> **Work to complete**:
Continue the review of The Faith of Beasts below, starting right after its last sentence.

> **Passage**:
A few things this novel does especially well:

  • Voice across non-human minds. Sections from the Carryx Surur-Tlassen and Ekur-Tkalal are some of the most striking writing the duo has produced. They read like a person thinking, not a costumed lecture.
  • The swarm chapters. Written in present tense and italics, these turn the spy-thriller premise inward. The voices of the dead it has consumed continue to argue with it.
  • Dafyd’s moral collapse is steady, not theatrical. The book trusts the reader to track its small daily ratchet.
  • The myth interludes. Each part opens with a fragment from the Myths of Origin compiled by Uuya Tomos, retelling how the boy Ke tamed Ash-Abbé, the bird that ate the sky. These sit alongside the plot rather than over it, suggesting parallels without forcing them.

A Story That Splits to Conquer

If the first novel kept its action inside one prison, this one cracks the shell. The Faith of Beasts by James S.A. Corey sends Jessyn, Campar, Rickar, and Garral out into the empire on assignments only the Carryx fully understand, and the field reports they send home become the engine of the book. The middle act, where the reader pieces together what the deathless enemy actually is at the same speed as the characters on the ground, contains some of the strongest set-pieces in the series so far. A scene aboard a captured enemy command ship in vacuum suits, with two men cutting their way through a shielded door while a slug-shaped alien shouts at them about fingers, is exactly the kind of grounded, slightly funny, slightly terrible sequence that made the Expanse books work.

The Carryx politics deepen here too. The novel takes a long look at how an empire built like an organism handles questions of succession and replacement, and it does so without slowing for an explainer. The reader learns by watching the body react.

Character and Sentence

What surprises most about this novel is how quiet it can be. There is a long passage of Dafyd in his rooftop garden, listening to a fountain and watching alien ziggurats glow at dusk, that has more in common with literary fiction than with the propulsive rhythms of military space opera. The prose stays plain on the surface and runs deep underneath. A line like “His mind building walls between things he needed to know and things he could safely ignore” lands so casually that a reader might not register it for what it is, which is a small confession about how anyone survives life under a boot.

The dialogue, especially between the Anjiin field agents Campar and Ghati, gives the book its breathing room. Their banter is funny in the way that exhausted, frightened, attached people are funny in real life. A reviewer cannot quote anything without spoiling its shape, but the word “boyfriend” doing a lot of comedic and emotional work inside an alien war zone is one of the better small reading pleasures of the year.

Where the Cracks Show

A four-star book is not a five-star book, and the gap is honest. The Faith of Beasts by James S.A. Corey carries the standard ailments of a middle volume.

  • The cast has spread thin. Some of the Anjiin survivors who mattered in book one barely appear here, and a few of the new field viewpoints feel like delegates from plotlines waiting their turn.

> **Data listing**:
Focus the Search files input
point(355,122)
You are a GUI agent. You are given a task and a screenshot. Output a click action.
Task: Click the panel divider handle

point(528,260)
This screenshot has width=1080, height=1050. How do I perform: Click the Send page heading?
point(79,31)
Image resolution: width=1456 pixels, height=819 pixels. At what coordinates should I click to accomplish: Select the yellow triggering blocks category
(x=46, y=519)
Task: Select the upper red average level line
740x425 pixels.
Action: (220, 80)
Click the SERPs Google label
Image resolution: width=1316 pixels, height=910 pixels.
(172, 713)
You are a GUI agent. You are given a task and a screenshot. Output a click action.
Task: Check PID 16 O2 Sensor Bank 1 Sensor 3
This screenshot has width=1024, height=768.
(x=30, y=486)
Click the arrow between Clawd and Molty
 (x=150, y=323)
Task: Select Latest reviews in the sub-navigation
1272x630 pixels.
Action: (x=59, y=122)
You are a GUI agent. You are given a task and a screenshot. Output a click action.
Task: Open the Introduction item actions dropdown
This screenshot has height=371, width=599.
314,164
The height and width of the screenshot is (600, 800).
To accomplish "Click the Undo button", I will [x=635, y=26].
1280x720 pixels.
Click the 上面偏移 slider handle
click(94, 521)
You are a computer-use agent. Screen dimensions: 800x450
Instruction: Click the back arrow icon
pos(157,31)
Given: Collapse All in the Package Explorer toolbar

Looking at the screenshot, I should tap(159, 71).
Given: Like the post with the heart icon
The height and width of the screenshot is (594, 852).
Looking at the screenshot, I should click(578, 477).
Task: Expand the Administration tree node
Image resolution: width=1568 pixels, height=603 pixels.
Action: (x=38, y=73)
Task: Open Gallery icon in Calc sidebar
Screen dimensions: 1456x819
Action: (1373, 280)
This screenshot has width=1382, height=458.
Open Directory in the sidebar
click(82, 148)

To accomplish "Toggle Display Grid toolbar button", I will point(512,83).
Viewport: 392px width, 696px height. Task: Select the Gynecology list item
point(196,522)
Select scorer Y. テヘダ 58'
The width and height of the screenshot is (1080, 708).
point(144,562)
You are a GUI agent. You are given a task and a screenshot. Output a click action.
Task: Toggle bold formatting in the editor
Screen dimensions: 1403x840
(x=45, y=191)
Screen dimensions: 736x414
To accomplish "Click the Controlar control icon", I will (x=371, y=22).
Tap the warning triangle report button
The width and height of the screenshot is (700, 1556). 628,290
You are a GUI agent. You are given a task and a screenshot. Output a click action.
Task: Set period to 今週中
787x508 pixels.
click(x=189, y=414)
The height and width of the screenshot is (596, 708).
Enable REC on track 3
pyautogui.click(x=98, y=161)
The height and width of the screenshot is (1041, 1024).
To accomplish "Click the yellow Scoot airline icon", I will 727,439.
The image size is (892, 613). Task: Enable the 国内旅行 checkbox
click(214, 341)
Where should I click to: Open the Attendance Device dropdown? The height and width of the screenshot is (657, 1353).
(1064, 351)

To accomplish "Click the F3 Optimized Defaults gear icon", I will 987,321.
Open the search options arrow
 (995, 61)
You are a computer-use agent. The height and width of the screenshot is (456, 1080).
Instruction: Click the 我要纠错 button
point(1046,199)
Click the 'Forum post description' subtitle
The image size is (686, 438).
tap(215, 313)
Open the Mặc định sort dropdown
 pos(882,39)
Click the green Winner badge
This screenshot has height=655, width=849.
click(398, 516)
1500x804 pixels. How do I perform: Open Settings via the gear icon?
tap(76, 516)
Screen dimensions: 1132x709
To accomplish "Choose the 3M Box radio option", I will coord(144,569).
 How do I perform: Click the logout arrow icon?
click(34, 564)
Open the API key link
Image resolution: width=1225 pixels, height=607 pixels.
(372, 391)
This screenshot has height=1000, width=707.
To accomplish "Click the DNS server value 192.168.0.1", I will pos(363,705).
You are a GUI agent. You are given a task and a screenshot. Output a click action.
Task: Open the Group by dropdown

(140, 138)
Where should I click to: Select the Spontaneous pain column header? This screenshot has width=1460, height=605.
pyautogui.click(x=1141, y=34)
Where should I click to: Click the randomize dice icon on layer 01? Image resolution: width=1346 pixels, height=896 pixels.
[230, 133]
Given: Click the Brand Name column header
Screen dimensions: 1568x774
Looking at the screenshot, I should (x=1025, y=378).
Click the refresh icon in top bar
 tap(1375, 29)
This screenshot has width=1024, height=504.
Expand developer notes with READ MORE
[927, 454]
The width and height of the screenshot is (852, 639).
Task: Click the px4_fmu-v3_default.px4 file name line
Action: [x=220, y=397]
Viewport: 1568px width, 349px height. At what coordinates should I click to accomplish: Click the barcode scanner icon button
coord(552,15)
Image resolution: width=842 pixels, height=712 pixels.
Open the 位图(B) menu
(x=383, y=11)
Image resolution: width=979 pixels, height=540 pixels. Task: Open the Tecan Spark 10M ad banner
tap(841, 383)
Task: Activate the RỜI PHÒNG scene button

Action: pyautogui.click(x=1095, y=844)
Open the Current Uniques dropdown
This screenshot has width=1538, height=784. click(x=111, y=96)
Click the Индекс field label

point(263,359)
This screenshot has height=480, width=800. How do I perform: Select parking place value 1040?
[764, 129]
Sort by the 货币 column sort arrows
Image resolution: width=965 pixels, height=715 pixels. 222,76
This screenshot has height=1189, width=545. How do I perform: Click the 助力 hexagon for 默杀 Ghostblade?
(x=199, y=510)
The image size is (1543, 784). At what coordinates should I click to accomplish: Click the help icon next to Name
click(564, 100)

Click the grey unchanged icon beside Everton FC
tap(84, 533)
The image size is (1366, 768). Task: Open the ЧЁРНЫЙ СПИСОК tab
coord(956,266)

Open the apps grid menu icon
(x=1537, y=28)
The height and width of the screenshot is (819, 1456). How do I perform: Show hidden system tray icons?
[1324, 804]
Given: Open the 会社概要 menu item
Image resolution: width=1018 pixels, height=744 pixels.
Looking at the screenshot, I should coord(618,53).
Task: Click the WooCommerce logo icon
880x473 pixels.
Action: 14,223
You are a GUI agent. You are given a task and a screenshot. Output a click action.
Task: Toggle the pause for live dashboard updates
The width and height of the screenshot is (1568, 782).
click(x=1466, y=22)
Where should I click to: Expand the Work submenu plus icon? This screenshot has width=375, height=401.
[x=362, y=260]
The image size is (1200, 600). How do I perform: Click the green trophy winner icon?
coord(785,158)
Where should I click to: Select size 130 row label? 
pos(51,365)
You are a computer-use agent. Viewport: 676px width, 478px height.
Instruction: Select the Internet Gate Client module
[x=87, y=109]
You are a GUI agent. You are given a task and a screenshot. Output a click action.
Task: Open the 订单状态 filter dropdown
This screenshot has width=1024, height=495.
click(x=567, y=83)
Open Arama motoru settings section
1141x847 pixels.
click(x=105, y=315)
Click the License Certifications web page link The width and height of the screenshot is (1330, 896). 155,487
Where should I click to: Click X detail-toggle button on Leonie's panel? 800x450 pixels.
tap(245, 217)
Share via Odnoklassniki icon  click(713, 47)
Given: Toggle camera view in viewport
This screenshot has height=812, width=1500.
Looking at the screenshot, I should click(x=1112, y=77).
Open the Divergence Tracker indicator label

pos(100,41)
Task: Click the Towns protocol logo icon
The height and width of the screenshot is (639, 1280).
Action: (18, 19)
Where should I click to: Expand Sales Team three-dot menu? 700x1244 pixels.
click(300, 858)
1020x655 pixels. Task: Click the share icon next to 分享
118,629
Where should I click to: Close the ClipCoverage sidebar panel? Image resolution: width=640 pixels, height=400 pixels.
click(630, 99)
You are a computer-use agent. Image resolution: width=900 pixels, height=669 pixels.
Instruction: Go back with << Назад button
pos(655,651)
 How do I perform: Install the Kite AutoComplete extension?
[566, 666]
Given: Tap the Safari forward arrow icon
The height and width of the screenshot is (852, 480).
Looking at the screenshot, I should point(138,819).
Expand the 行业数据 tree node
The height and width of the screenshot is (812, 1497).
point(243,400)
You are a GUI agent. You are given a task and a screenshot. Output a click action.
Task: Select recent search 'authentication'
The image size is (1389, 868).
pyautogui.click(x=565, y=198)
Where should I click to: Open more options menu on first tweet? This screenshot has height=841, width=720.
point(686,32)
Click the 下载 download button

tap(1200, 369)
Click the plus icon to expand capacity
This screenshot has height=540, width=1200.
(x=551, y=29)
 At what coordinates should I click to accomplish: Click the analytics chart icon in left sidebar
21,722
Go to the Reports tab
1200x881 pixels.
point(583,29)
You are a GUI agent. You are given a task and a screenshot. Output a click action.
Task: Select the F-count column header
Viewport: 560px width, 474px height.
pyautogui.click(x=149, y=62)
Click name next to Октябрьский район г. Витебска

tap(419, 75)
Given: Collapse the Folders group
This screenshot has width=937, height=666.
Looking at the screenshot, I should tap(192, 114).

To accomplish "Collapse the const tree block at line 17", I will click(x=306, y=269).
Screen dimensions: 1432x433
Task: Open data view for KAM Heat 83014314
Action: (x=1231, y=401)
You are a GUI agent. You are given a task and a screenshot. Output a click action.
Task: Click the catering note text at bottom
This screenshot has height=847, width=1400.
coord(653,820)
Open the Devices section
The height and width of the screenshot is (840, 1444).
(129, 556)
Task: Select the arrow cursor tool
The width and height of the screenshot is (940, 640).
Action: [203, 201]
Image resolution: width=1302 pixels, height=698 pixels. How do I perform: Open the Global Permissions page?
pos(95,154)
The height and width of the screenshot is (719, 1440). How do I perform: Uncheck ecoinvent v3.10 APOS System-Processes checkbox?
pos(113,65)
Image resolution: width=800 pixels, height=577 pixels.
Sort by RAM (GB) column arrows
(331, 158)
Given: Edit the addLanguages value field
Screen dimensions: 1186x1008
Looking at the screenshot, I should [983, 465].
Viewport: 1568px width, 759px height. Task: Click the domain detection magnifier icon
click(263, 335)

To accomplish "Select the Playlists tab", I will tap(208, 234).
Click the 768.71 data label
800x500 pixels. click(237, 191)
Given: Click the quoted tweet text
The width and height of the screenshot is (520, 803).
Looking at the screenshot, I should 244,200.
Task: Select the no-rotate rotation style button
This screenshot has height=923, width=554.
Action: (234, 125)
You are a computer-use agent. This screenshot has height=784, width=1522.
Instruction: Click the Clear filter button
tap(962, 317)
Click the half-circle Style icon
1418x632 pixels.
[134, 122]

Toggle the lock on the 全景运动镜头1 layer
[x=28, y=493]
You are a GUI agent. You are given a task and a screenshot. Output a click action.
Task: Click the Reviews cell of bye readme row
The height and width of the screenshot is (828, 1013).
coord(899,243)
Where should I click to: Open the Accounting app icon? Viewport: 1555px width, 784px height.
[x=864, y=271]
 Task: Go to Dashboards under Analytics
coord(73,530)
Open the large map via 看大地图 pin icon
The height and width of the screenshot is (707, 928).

> **Written response**:
  • The pacing breathes unevenly. The first third stays inside the world-palace and turns inward; the middle bursts open across multiple worlds; the closing chapters try to gather everything for a thematic payoff that lands well but feels rushed against the runway given to it.
  • The myth chapters work better in retrospect than in the moment. They reward patience, but a reader looking for forward momentum may resent them.
  • A few species blur together. Soft Lothark, Soun, Sinen, Phylarchs, Rak-hund, Budon, Euruk, Oumenti. Even attentive readers will find themselves flipping back.

None of this is fatal. It does mean readers who came to the series for the tighter focus of The Mercy of Gods will need to widen their expectations.

The Series in Context

Daniel Abraham and Ty Franck are not new at this. The Expanse cycle, from Leviathan Wakes through Leviathan Falls, plus the Memory’s Legion collection and standalones like The Churn and Auberon, proved the duo can sustain a long arc and pay it off. Abraham’s solo work, particularly The Long Price Quartet and The Dagger and the Coin, has always been more interested in moral compromise and political cost than space combat, and that voice is louder here than it ever was in the Expanse books. The Faith of Beasts by James S.A. Corey is the most Abraham-flavored title these two have produced together, which is part of its strength and part of why some stretches read slower.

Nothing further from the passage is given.